I think the things we've been talking about in the node are, ideally, this starts even before the baby is born, once you know that there is a likelihood of prematurity, just preparing the family to take some of the scare factor away from the NICU so that that helps the parents, which in turn is going to help the child. I think a lot of what happens in the NICU, we do need a bit of a rethink. We want more opportunities for the parents to interact with their child. Touch is so important. These developmental processes are happening, whether we see it or not, whether we've got a way to monitor it or not. I always think that when you have a pulse oximeter, you know if something's going wrong with the oxygen, you can respond immediately.
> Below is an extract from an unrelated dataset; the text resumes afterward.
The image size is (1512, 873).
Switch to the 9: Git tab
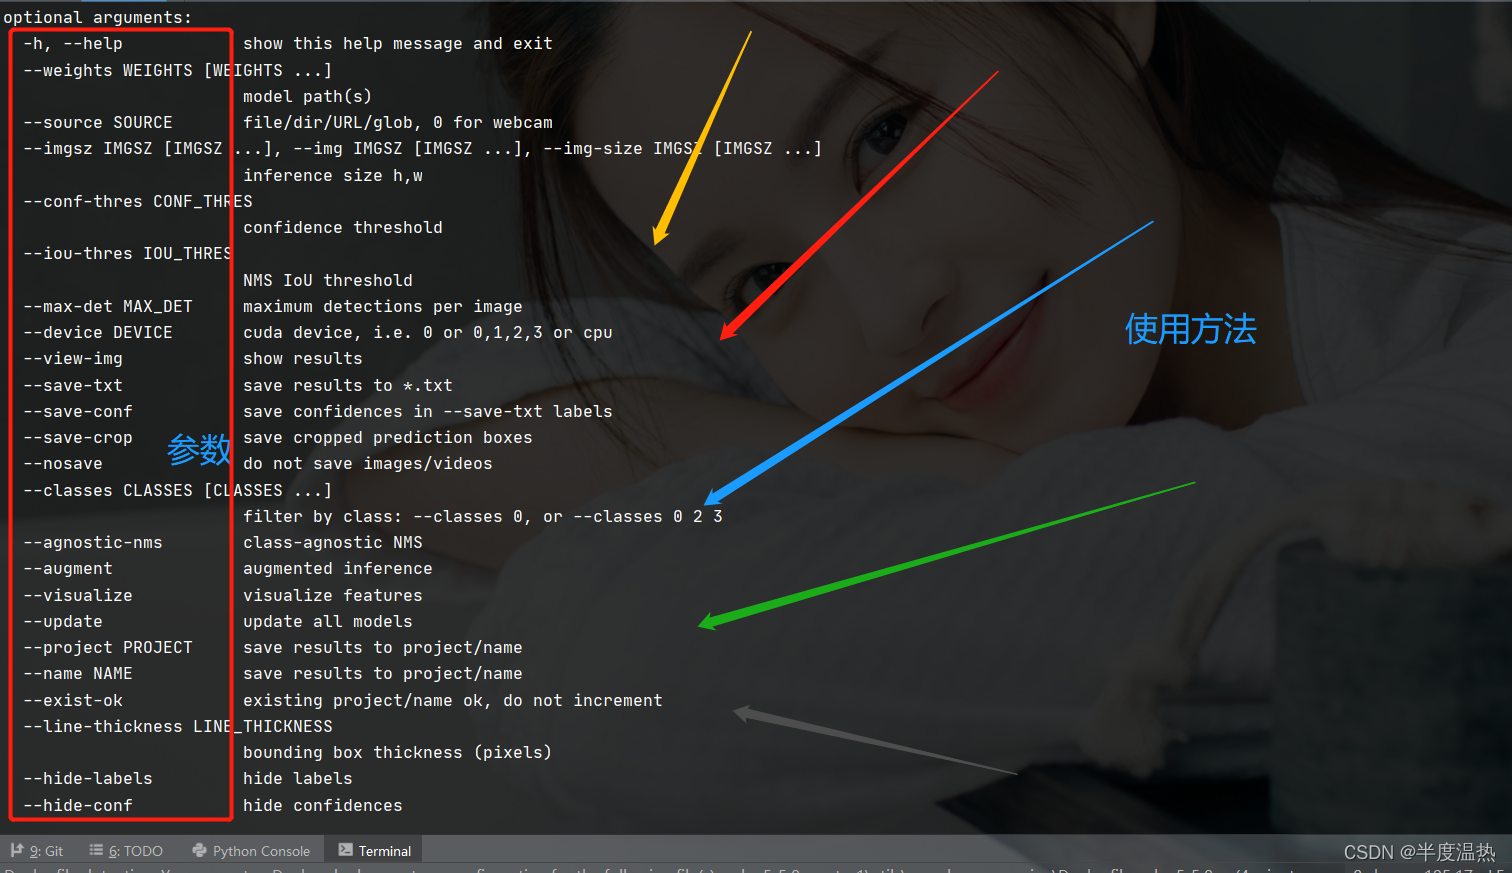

We don't have a developmental process oximeter, and we don't know how do we do that.
And then in terms of follow-up, I think we can do a much better job of partnering with a wider range of community-based organizations and resources that are available in the community that maybe we haven't thought about using in this way. And that can be almost anything from, obviously, the psychologists, social scientists, parks and recreations people. know, how do we make museums, parks more accessible for families with premature infants and speak to what they need? So it's really a whole of society approach.
Daphna Yasova Barbeau, MD:
I love that. I love that. And I'm going to end on that note, something for us all to work towards. Dr. Shirley Russ, thank you so much.